To be done: Report every line of the records that contains the word "section", copying each such line in full.

····················

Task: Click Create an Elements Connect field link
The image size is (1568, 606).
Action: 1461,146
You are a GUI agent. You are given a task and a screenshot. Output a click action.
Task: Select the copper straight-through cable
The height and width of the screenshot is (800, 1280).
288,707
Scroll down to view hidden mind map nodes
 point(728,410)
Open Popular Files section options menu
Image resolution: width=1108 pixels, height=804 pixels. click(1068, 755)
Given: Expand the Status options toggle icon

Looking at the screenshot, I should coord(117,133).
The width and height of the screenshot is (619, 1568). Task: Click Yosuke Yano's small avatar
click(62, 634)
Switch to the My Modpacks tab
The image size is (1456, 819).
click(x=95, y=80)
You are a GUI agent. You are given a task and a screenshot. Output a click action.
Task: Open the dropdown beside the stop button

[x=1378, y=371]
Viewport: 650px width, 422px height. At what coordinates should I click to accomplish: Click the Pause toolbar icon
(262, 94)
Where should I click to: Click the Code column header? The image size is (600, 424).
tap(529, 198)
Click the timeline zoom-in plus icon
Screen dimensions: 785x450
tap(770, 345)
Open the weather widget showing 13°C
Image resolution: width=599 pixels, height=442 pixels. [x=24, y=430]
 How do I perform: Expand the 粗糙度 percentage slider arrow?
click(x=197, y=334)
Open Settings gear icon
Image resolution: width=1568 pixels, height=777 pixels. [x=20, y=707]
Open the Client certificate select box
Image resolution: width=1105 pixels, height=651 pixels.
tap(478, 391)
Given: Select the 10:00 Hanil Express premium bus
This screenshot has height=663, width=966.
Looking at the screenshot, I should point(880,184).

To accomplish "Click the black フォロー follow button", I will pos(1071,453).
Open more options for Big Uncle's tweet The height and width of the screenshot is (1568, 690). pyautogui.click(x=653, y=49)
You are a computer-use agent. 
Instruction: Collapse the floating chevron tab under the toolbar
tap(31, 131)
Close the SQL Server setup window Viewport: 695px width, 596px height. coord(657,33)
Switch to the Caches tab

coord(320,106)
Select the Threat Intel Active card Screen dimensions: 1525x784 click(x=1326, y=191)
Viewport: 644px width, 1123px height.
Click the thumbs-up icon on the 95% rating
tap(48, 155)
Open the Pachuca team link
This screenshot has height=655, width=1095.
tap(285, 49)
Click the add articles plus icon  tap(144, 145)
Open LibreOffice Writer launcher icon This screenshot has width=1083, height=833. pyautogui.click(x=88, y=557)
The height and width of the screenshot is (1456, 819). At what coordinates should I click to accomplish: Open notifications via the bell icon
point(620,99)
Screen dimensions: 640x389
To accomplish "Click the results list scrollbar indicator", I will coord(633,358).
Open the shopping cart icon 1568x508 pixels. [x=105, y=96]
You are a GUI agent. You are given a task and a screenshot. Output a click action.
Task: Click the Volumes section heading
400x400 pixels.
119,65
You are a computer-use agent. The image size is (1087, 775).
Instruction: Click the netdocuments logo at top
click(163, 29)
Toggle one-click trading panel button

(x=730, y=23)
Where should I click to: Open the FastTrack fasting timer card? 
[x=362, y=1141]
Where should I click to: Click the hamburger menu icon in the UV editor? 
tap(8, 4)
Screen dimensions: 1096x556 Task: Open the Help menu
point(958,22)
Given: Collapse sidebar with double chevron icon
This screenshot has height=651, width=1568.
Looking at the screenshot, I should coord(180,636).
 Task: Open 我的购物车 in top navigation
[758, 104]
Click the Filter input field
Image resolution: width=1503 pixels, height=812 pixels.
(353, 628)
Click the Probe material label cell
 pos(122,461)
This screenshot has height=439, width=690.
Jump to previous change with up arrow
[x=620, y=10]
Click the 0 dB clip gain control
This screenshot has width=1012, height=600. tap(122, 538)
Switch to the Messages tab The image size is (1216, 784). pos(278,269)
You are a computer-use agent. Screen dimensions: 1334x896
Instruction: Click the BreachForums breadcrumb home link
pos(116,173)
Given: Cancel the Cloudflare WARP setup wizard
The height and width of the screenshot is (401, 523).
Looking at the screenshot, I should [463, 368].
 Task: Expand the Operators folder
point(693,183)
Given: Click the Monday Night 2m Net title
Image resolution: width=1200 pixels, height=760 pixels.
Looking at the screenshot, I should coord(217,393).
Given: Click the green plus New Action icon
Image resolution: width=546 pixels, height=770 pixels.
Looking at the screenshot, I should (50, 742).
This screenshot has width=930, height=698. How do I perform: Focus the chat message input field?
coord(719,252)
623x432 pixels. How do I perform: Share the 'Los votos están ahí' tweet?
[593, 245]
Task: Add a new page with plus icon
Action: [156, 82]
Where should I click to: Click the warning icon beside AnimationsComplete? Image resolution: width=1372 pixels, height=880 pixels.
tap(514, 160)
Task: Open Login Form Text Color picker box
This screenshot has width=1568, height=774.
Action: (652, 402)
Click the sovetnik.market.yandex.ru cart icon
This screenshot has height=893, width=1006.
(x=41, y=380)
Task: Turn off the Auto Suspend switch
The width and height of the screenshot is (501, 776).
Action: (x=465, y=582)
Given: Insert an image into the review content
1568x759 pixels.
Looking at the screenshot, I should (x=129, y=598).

····················

Final answer:
Open Popular Files section options menu
Task: Click the Volumes section heading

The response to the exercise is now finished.